Apesar das dificuldades que o casal tem para manter o ensino particular dos filhos, eles integram a faixa que o governo considera ''rica''. Rozana e Flávio fazem parte da população que tem renda igual ou superior a cinco salários mínimos (R$ 1,2 mil). Segundo a equipe que elaborou o estudo, a maior parte do dinheiro dos impostos cobrados pelo governo retorna à sociedade na forma de benefícios para os mais ricos, em vez ir para os programas de redistribuição de renda. De acordo com a análise, os 10% que ganham mais recebem em incentivos fiscais e benefícios 45,9% do dinheiro do governo reservado para o social, enquanto os 10% mais pobres ficam com apenas 0,7%.

Pretexto

Entre os que recebem o dinheiro público em forma de benefícios estão aposentados e pensionistas. São eles que ficam com a maior parte, 73%, de todo o orçamento social. ''O gasto com aposentadorias e pensões tem um perfil de distribuição regressivo, com a maior parte dos recursos sendo apropriada pelos domicílios que se encontram no topo da distribuição de renda do país'', constata o documento.
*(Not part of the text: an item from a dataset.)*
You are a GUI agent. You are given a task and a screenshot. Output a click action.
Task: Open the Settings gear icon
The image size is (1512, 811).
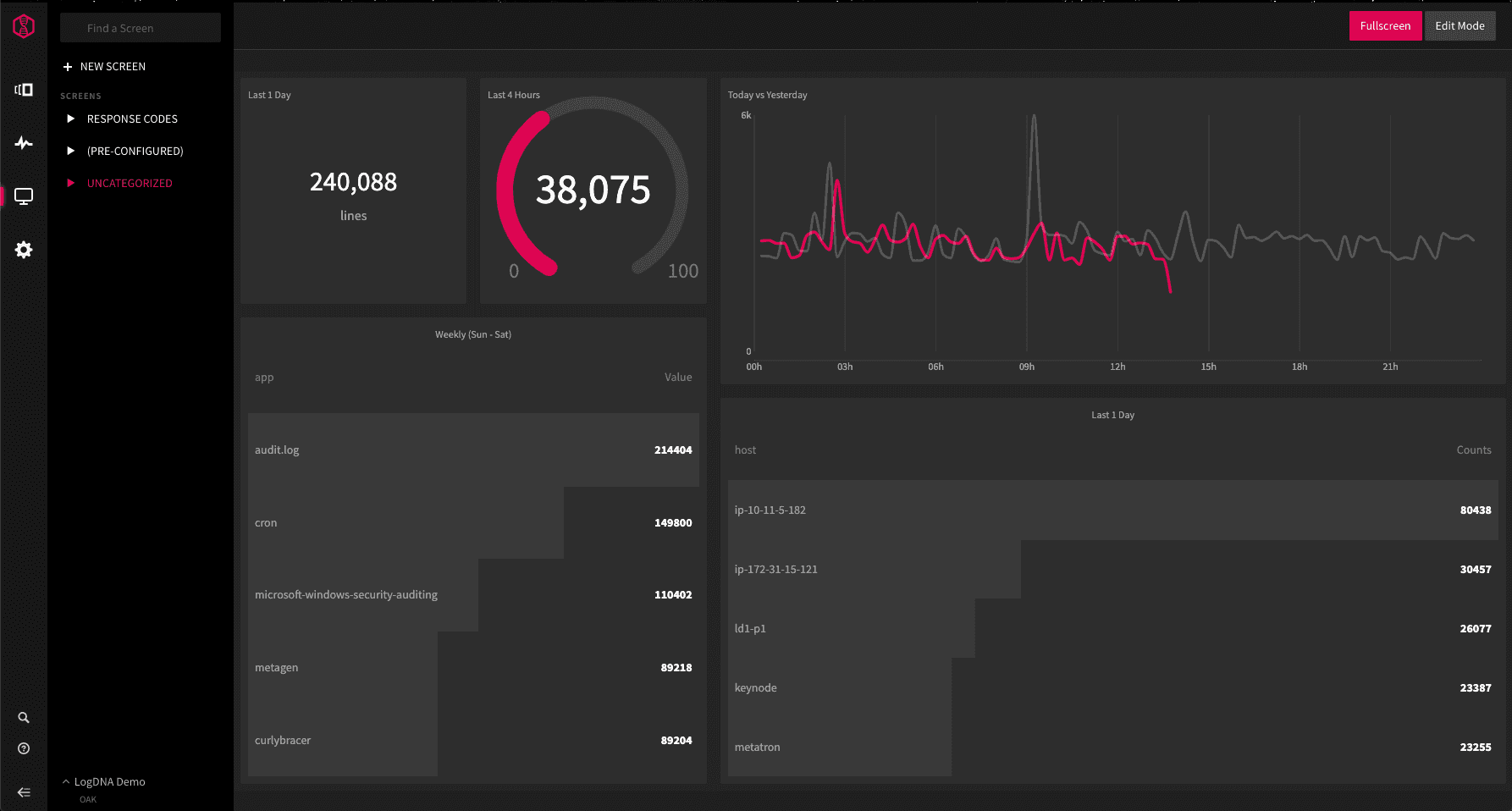pos(24,250)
Isso comprova que trabalhar com carteira assinada e garantir um salário mínimo de aposentadoria é um luxo no Brasil. A grande maioria dos pobres está desempregada e, quando trabalha, cai na informalidade, o que não dá direito a aposentadoria.

A pretexto de atender às pessoas que estão abaixo da linha de pobreza o Ministério da Fazenda propõe uma reforma na estrutura de distribuição de renda. ''A possibilidade de ampliação dos recursos destinados aos brasileiros mais pobres e de fornecer uma verdadeira rede de proteção social depende de forma decisiva da realização de reformas estruturais que reduzam os privilégios concedidos pelo atual sistema'', sugere o estudo.

Focalização

Entre os responsáveis pelo trabalho está o secretário de Política Econômica do ministério, Marcos Coimbra. No início do governo, ele havia publicado estudo semelhante, inspirado nas diretrizes dos Banco Mundial, em que sugeria a focalização dos gastos públicos como forma de resolver o problema da pobreza absoluta. Foi duramente criticado por estudiosos e por setores do PT.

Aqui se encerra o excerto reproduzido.